Technologies for search, recommendation and reputation

One of the most important tasks on the WWW is to find items that best satisfy a set of preferences, a problem we call preference-based search. Most sites require the user to specify a fixed set of criteria and then retrieve the most preferred items from a database. However, due to various shortcomings of human decision-making, people are in general not able to state their preferences. Studies show that only a small portion of users actually manage to find their most preferred options, and often end up with suboptimal results. We have developed new mixed-initiative tools using example-critiquing and suggestions, and shown through user studies that they dramatically increase decision accuracy. For more information, see page on preference-based search with suggestions by Paolo Viappiani .

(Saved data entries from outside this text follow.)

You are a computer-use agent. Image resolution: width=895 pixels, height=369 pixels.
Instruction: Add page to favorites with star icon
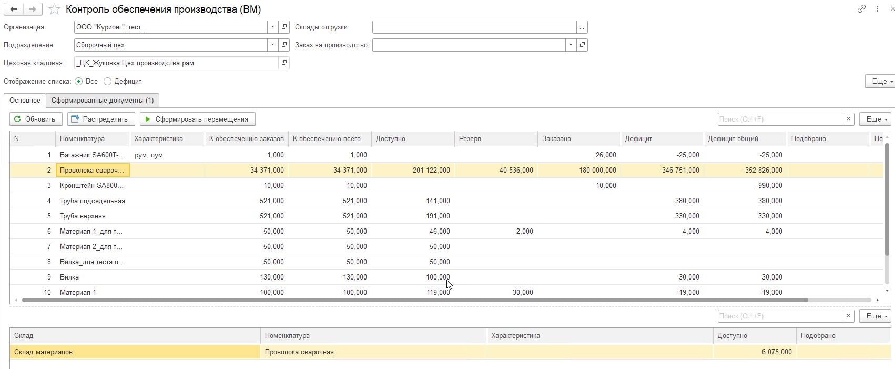[54, 9]

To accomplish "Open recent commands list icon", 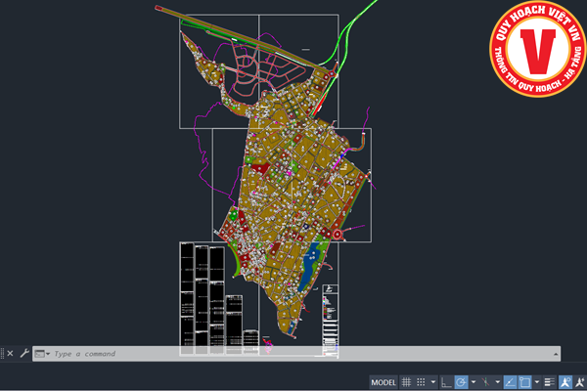I will tap(42, 354).
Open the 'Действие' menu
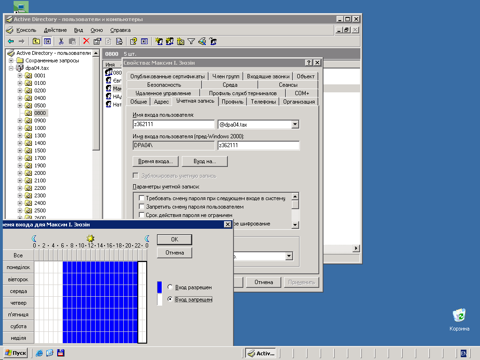 tap(55, 30)
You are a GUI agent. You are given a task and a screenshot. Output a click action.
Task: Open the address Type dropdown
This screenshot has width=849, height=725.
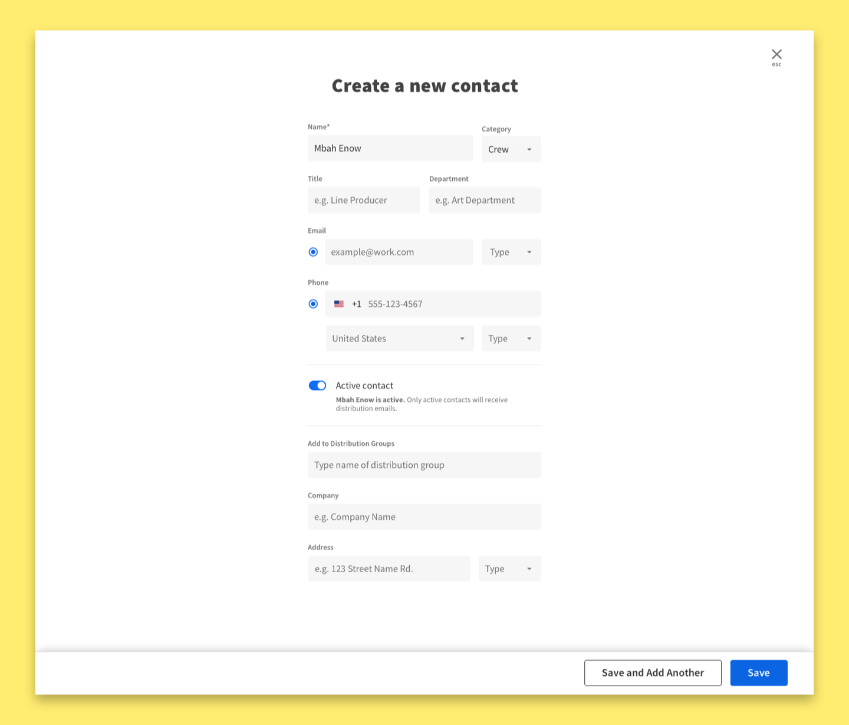tap(509, 569)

Often, products or other choices cannot be characterized in a vocabulary that would allow people to express their preferences, or people might not even be aware of their preferences. In such cases, they would like to use a recommender system that gives them ideas of items they might like, based on the user's rating of other items. A major problem in existing recommendation systems is the cold-start problem: a relatively large number of ratings is required to provide accurate recommendations. We have developed (and patented) at new technique called ontology filtering that reduces the required information to a practically manageable amount. We are in the process of commercializing this through a startup company, Prediggo.

Another use of product ratings and services is to indicate the reputation for quality. Systems for reputation feedback become increasingly important to help people deal with the anonymity of interactions through the internet. Reputation mechanisms can have two roles: signaling the true quality of products or services, or sanctioning bad quality or dishonest behavior.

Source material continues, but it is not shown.